* RECORDS FOR THE EXERCISE
----------

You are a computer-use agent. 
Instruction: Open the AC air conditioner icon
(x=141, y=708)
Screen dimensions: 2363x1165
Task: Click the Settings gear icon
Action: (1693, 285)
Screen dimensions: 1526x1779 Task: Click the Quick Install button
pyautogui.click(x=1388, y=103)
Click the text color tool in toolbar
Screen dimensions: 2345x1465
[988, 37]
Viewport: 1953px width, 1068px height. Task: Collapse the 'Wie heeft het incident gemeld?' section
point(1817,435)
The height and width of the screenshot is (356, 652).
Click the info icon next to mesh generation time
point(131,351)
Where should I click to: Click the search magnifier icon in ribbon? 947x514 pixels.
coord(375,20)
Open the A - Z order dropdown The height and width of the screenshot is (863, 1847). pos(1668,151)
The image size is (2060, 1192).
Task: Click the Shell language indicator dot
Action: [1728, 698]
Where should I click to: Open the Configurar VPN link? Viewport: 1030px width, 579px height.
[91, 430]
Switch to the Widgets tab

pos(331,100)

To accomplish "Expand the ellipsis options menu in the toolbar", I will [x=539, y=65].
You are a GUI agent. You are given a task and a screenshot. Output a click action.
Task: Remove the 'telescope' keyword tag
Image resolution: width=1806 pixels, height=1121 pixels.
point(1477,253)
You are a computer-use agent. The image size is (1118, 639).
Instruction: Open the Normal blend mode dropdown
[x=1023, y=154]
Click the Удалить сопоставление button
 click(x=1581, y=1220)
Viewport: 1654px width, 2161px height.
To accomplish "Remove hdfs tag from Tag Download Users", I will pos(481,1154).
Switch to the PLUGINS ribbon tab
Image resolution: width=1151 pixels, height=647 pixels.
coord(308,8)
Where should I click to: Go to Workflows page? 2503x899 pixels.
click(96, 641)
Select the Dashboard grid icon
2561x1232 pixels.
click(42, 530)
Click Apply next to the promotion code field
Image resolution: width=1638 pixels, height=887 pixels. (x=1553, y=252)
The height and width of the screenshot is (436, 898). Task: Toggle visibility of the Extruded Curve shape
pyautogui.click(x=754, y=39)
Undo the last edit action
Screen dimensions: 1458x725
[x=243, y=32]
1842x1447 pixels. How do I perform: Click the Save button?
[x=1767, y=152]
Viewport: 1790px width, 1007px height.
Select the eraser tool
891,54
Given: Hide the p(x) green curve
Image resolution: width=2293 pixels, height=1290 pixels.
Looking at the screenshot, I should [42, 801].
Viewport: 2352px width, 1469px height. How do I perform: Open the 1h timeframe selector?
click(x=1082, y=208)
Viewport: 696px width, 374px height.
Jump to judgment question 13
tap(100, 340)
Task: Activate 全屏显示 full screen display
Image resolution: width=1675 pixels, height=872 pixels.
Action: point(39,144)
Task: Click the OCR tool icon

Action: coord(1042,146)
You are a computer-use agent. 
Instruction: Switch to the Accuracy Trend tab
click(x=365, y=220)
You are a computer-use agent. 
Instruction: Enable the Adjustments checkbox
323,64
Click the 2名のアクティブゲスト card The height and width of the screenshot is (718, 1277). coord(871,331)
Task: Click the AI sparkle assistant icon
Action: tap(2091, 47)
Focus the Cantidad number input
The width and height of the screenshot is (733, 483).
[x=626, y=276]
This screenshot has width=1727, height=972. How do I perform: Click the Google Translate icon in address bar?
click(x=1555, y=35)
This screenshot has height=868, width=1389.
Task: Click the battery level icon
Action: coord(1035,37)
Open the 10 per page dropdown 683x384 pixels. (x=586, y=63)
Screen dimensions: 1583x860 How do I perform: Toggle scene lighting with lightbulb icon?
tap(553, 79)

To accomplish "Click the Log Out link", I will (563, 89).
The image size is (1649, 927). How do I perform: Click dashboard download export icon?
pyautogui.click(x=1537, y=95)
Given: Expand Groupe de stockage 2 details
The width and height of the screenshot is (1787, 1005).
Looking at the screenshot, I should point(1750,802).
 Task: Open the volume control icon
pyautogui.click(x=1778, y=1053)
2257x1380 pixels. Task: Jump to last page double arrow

----------

* TASK DETAILS
Output the data once more, exactly as it appears above.

* EXERCISE RESPONSE
You are a computer-use agent. 
Instruction: Open the AC air conditioner icon
(x=141, y=708)
Screen dimensions: 2363x1165
Task: Click the Settings gear icon
Action: (1693, 285)
Screen dimensions: 1526x1779 Task: Click the Quick Install button
pyautogui.click(x=1388, y=103)
Click the text color tool in toolbar
Screen dimensions: 2345x1465
[988, 37]
Viewport: 1953px width, 1068px height. Task: Collapse the 'Wie heeft het incident gemeld?' section
point(1817,435)
The height and width of the screenshot is (356, 652).
Click the info icon next to mesh generation time
point(131,351)
Where should I click to: Click the search magnifier icon in ribbon? 947x514 pixels.
coord(375,20)
Open the A - Z order dropdown The height and width of the screenshot is (863, 1847). pos(1668,151)
The image size is (2060, 1192).
Task: Click the Shell language indicator dot
Action: [1728, 698]
Where should I click to: Open the Configurar VPN link? Viewport: 1030px width, 579px height.
[91, 430]
Switch to the Widgets tab

pos(331,100)

To accomplish "Expand the ellipsis options menu in the toolbar", I will [x=539, y=65].
You are a GUI agent. You are given a task and a screenshot. Output a click action.
Task: Remove the 'telescope' keyword tag
Image resolution: width=1806 pixels, height=1121 pixels.
point(1477,253)
You are a computer-use agent. The image size is (1118, 639).
Instruction: Open the Normal blend mode dropdown
[x=1023, y=154]
Click the Удалить сопоставление button
 click(x=1581, y=1220)
Viewport: 1654px width, 2161px height.
To accomplish "Remove hdfs tag from Tag Download Users", I will pos(481,1154).
Switch to the PLUGINS ribbon tab
Image resolution: width=1151 pixels, height=647 pixels.
coord(308,8)
Where should I click to: Go to Workflows page? 2503x899 pixels.
click(96, 641)
Select the Dashboard grid icon
2561x1232 pixels.
click(42, 530)
Click Apply next to the promotion code field
Image resolution: width=1638 pixels, height=887 pixels. (x=1553, y=252)
The height and width of the screenshot is (436, 898). Task: Toggle visibility of the Extruded Curve shape
pyautogui.click(x=754, y=39)
Undo the last edit action
Screen dimensions: 1458x725
[x=243, y=32]
1842x1447 pixels. How do I perform: Click the Save button?
[x=1767, y=152]
Viewport: 1790px width, 1007px height.
Select the eraser tool
891,54
Given: Hide the p(x) green curve
Image resolution: width=2293 pixels, height=1290 pixels.
Looking at the screenshot, I should [42, 801].
Viewport: 2352px width, 1469px height. How do I perform: Open the 1h timeframe selector?
click(x=1082, y=208)
Viewport: 696px width, 374px height.
Jump to judgment question 13
tap(100, 340)
Task: Activate 全屏显示 full screen display
Image resolution: width=1675 pixels, height=872 pixels.
Action: point(39,144)
Task: Click the OCR tool icon

Action: coord(1042,146)
You are a computer-use agent. 
Instruction: Switch to the Accuracy Trend tab
click(x=365, y=220)
You are a computer-use agent. 
Instruction: Enable the Adjustments checkbox
323,64
Click the 2名のアクティブゲスト card The height and width of the screenshot is (718, 1277). coord(871,331)
Task: Click the AI sparkle assistant icon
Action: tap(2091, 47)
Focus the Cantidad number input
The width and height of the screenshot is (733, 483).
[x=626, y=276]
This screenshot has width=1727, height=972. How do I perform: Click the Google Translate icon in address bar?
click(x=1555, y=35)
This screenshot has height=868, width=1389.
Task: Click the battery level icon
Action: coord(1035,37)
Open the 10 per page dropdown 683x384 pixels. (x=586, y=63)
Screen dimensions: 1583x860 How do I perform: Toggle scene lighting with lightbulb icon?
tap(553, 79)

To accomplish "Click the Log Out link", I will (563, 89).
The image size is (1649, 927). How do I perform: Click dashboard download export icon?
pyautogui.click(x=1537, y=95)
Given: Expand Groupe de stockage 2 details
The width and height of the screenshot is (1787, 1005).
Looking at the screenshot, I should point(1750,802).
 Task: Open the volume control icon
pyautogui.click(x=1778, y=1053)
2257x1380 pixels. Task: Jump to last page double arrow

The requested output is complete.